Name every person whose own words are quoted in the article below about the Fireball Enduro at Cornwall Motor Speedway.

SOURCE EXTRACT:
------------------------------------
By DON SIMPSON
This past Sunday, Cornwall Motor Speedway’s season officially came to an end with the annual Fireball Enduro.
As in past years, there wasn’t a seat left in the house and the pit area was full to capacity to the point where cars were put in the infield to accommodate the number of cars entered. This is what happens when the annual Fire Ball Enduro comes to the Cornwall Motor Speedway.
Undoubtedly the most popular dirt track race in Ontario and Quebec, this event always attracts a capacity crowd. This year’s event attracted close to 5,000 spectators, not to mention all the racers.
The Enduro was the brainchild of former track owner Ron Morin. Back in 1982, Ron thought of hosting an eight-cylinder, 100-lap race, where competitors could enter a stripped down unmodified car. “It was such a success,” Ron explained. “We continued to add different classes over time and, in 2004, we even added a 50-lap all women’s four-cylinder class. In recent years, we also added the min-van class.”
Today, this growing event is still run with the same concept that Ron had created back in 1982.
Current track owner Raymond Lavergne has kept the status quo with Ron’s concept of the Enduro.
“It works. People love the Enduro,” Raymond explains. “Some people begin preparing their cars almost a year in advance. That’s how popular this event has become over the years.”
This year’s event hosted five classes with the first race of the day being the four-cylinder for the women, followed by two men’s four-cylinder races.
The men’s 6 cylinders, minivan, men’s eight cylinders and final race of the day were the open class.
The women’s four-cylinder once again saw Amy Mclaughlin Wheeler competed in her 7th Enduro.
Two years ago, Amy slid off the track in the opening laps of the race and flipped the car upside down into the adjacent creek running alongside the back end of the track. It took the Cornwall safety crew less than a minute to run down into the creek and fiscally lift the car up enough to get her out safely.
Amy explains, “It was a scary moment for sure being trapped in the car upside down in the water but the safety crew at the Cornwall Speedway got me out.”
------------------------------------
SUPPLIED INFORMATION:

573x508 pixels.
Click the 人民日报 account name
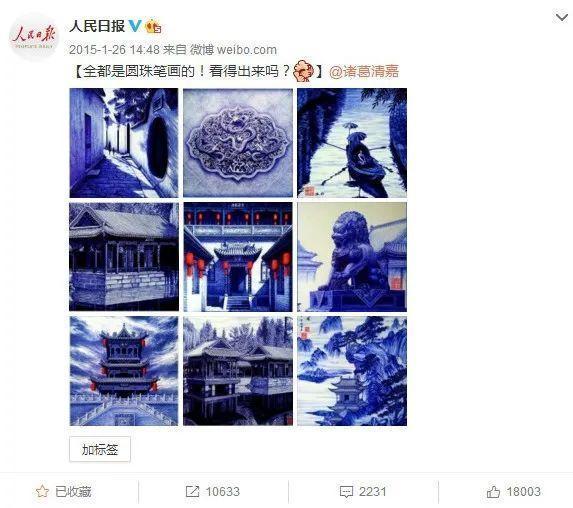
------------------------------------
ANSWER TO THE EXERCISE:
Ron Morin
Raymond Lavergne
Amy Mclaughlin Wheeler